KEY THOUGHT: According to the Times “We’re in a world where we need leaders to improve the state of the world, not just the state of the bottom line,” Marc Benioff, the co-chief executive of Salesforce, said in an interview. “Every C.E.O. has this on their mind right now.” Does this apply to pharma CEOs?
Merck on Tuesday reported second-quarter earnings and revenue that easily beat Wall Street’s expectations and narrowed its earnings and revenue forecast for the year. On the other hand, a group of parents brought the ashes of their dead children to a Sanofi in Massachusetts to protest the cost of insulin. They said the company, Sanofi, helped cause the deaths of their diabetic children, who had to ration their insulin when they couldn’t afford to pay as much as $1,000 a month for the vital hormone.

Last month, the Business Roundtable, a group of influential chief executives, sought to redefine the role of business in society. “Companies, and by extension their management teams and their C.E.O.s, have a moral obligation to try to be a force for good,” Dan Schulman, the chief executive of PayPal, recently said. “I don’t think there’s any way that we can shirk that responsibility, and I don’t think there’s any way to fully stand away from the culture wars around us.”
The optimists in our industry point to the fact that people will cancer are living longer and cures for HepC and longevity for HIV positive patients. Pessimists point to the fact that too many people still can’t afford their prescription medications as pharma CEOs earn a LOT of cash based on financial performance.
I guess I was raised in a different time. There is no way that I could take home millions of dollars in compensation knowing that people are strugeling to pay for their medicines. You could point to the fact that a lot of chronic health problems are the result of our own for health habits but today people don’t want to hear that.

If pharma wants to win back the trust of the public someone has to step forward and say “we are going to ensure that people who can’t afford our drugs will get them”. The financial assistance programs, currently offered by almost every pharma company, are a total bureaucracatic mess.

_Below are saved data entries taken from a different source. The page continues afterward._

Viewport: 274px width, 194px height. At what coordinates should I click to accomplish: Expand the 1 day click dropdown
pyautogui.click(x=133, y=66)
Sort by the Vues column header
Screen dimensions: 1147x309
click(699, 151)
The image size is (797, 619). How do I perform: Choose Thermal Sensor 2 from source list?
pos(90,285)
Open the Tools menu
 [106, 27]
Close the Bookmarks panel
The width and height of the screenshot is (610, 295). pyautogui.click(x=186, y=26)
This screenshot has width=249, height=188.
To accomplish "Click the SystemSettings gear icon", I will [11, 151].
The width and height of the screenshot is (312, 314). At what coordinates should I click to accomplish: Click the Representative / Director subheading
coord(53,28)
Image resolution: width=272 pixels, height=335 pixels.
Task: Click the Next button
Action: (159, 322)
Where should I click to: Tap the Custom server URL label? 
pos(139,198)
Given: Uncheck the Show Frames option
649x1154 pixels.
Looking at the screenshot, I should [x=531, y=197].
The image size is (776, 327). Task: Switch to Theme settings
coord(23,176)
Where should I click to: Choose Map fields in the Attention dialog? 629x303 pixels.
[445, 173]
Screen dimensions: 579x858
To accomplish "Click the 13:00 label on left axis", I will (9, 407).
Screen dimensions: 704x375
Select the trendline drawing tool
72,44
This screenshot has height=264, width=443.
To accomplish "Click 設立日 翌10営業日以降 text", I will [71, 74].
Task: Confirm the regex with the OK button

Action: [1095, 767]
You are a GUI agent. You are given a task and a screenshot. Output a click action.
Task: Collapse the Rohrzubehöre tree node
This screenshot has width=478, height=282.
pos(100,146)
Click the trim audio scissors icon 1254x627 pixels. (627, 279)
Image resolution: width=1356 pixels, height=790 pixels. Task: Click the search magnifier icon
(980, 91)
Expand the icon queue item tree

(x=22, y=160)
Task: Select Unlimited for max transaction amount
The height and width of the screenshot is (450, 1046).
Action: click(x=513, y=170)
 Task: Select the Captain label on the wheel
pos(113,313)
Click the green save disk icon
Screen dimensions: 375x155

It’s time to step forward and say “enough is enough” and simplify the process.
“Companies need a mission statement that is concrete enough to describe what they will do, as well as what they won’t do,” said Brad Smith, Microsoft’s president and chief legal officer. “If you promise too much, you risk having something that’s meaningless.”

“At the end of the day, it’s still mostly about stock price if you’re a public company C.E.O.,” When the rubber meets the road and you’re sitting in the room with investors, they are looking at spreadsheets and asking you about what the numbers are going to look like.” The problem with that approach is that patients and caregivers are too often left behind.